Equity futures opened minimal changed Wednesday night after one more uneven meeting in the business sectors, with another group of banking profit and work market and inflation data to be delivered on Thursday. Agreements on the S&P 500 embraced the level line. Prior, both the blue-chip index and the Nasdaq shut the meeting higher, drove by a leap in technology stocks as government security yields withdrew after a new run-up. The decrease in yields – with the 10-year benchmark yield slipping underneath 1.55% from a high of 1.62% recently – additionally pushed the financial sector, which was the biggest low poke in Wednesday, to decay the S&P 500.
The results will follow a strong report from JPMorgan Chase on Wednesday. America’s largest bank by assets posted third-quarter results that handily topped estimates. Investment banking revenues picked up more than expected, and a strengthening economic backdrop enabled the firm to release more than $2 billion in credit reserves previously set aside to protect against potential customer defaults.
As earnings season rolls on in the coming weeks, investor focus will be fixed on companies’ commentary around prices increases, supply chain disruptions and labor challenges. All of these factors have been seen as contributing to an earnings slowdown compared to the second quarter.
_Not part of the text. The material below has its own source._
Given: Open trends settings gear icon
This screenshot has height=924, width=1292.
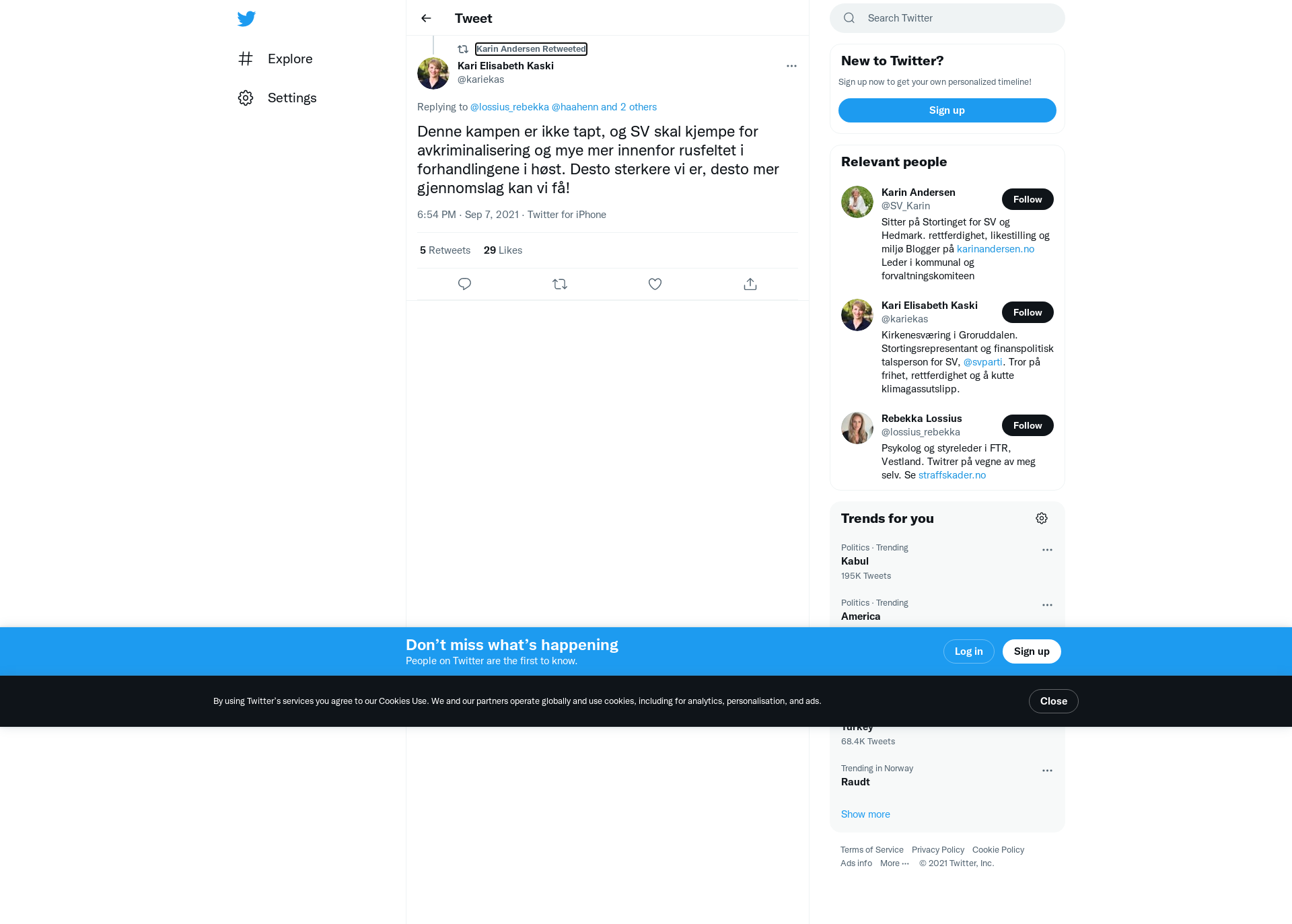Looking at the screenshot, I should tap(1042, 518).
However, how long-lasting these challenges prove to be, and which companies will ultimately be hit the hardest by these factors, has been a central question for investors.
At the macro level, inflation has already lasted for months across various pockets of the economy. The Bureau of Labor Statistics’ (BLS) September Consumer Price Index (CPI) rose 5.4% in September compared to last year, coming in at its fastest pace since 2008. A jump in prices for rent, groceries and energy saw especially notable increases. On Thursday, the BLS is set to release its Producer Price Index (PPI), which is expected to show that selling prices for producers increased by 8.7% in September over last year, or the fastest rate on record in data spanning back to 2010.
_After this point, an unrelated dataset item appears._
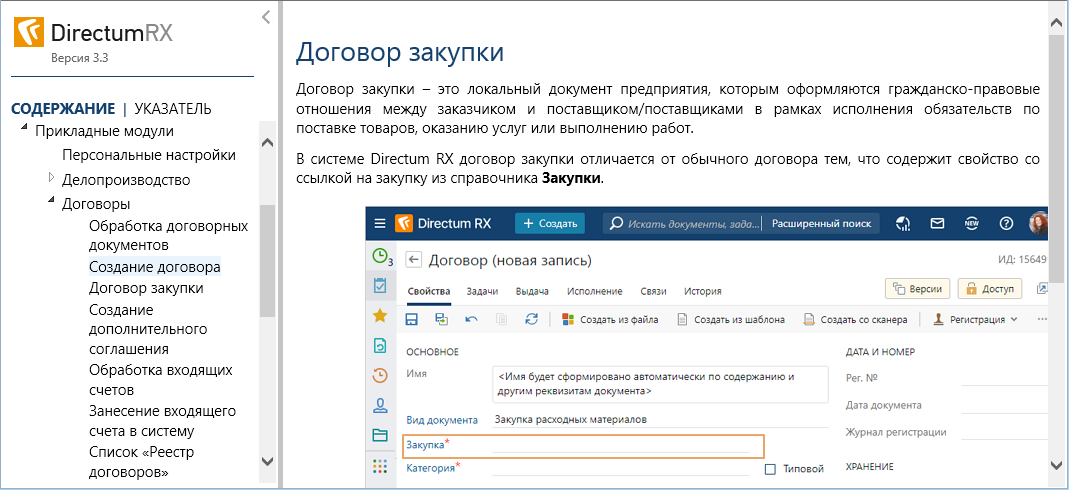Click the Закупка input field
The image size is (1069, 490).
620,445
Policymakers at the Federal Reserve have largely asserted that inflation during the recovery will prove transitory, and will wane as soon as supply bottlenecks ease. However, the string of above-target inflationary readings this year has called into question officials’ views on short-lived price pressures, and contributed to concerns that the central bank may need to act more quickly and aggressively than so far telegraphed to bring inflationary pressures in line.
“What we are seeing is an economy that continues to run hot,” Jeff Klingelhofer, Thornburg Investment Management’s co-head of investments, told Yahoo Finance Live. “Consumers today still have elevated savings, and they’ll be drawing that down in the months to come. And so really we are absolutely seeing higher wages trickling into the economy … The key to watch will be, as the economy continues to heal, as vaccinations continue to increase and businesses open, whether that trend continues.”
“We’ll be watching those wage numbers exceptionally carefully — they really are the key to trying to figure out where the Fed goes and whether this inflation is transitory in nature,” he added. “But at this point we think it will moderate in the months and quarters to come.”